Jump to content

ARISC Errors have returned


jungle_roger

Recommended Posts

Hi,

I noticed today that I'm getting those ARISC Errors again.

I'm running the 5.05 server version which I ran apt-get upgrade on. I got the same when I tested out the new 5.10 image aswell. (Upgrading to 5.10 3.4.112 or using the new image wont let me compile the 'make scripts' either)

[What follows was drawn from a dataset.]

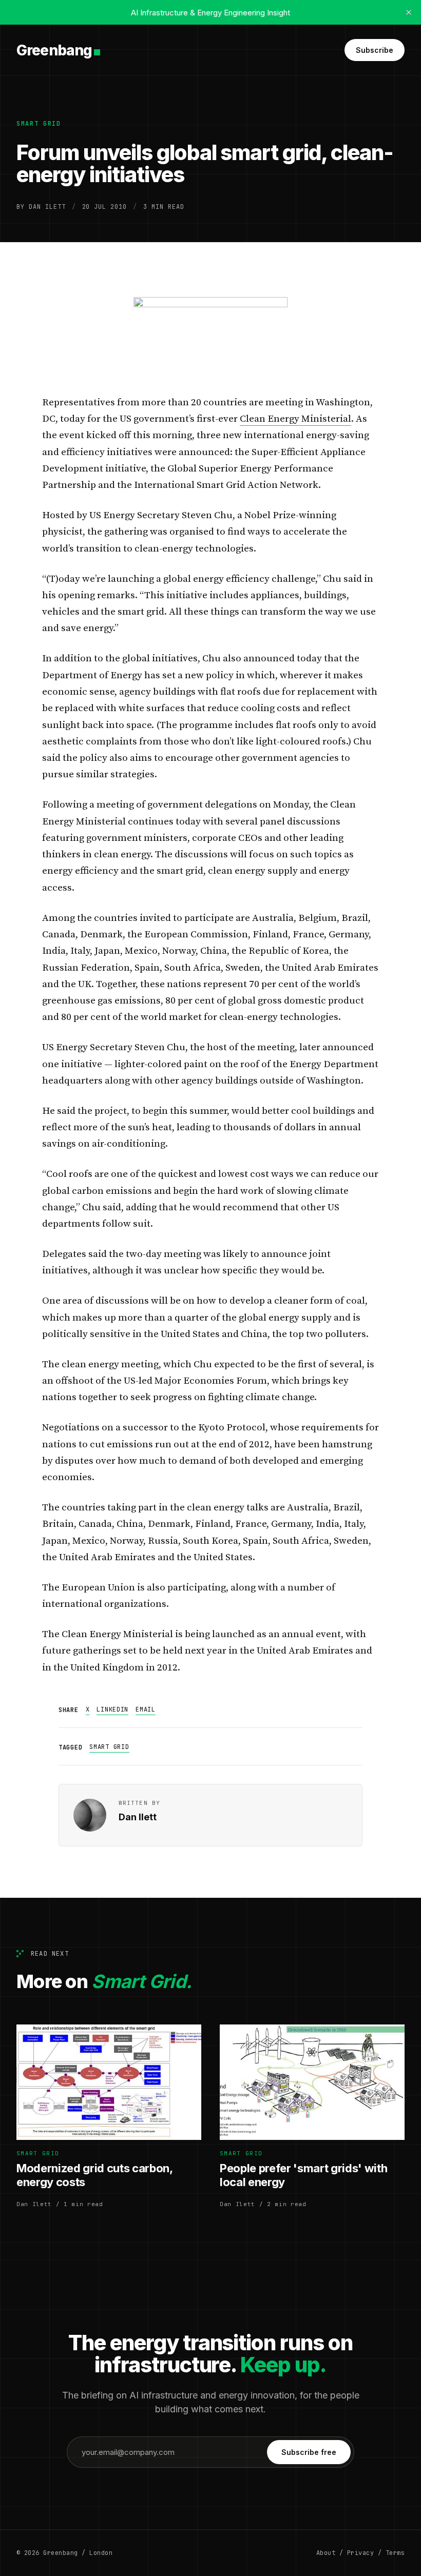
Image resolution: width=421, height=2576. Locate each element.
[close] (408, 12)
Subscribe (374, 50)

[ 1424.305736] [ARISC ERROR] :message process error
[ 1424.305763] [ARISC ERROR] :message addr   : f004b840
[ 1424.305778] [ARISC ERROR] :message state  : 5
[ 1424.305792] [ARISC ERROR] :message attr   : 2
[ 1424.305805] [ARISC ERROR] :message type   : 30
[ 1424.305818] [ARISC ERROR] :message result : ff
[ 1424.305831] [ARISC WARING] :callback not install
[ 1424.305849] [cpu_freq] ERR:set cpu frequency to 648MHz failed!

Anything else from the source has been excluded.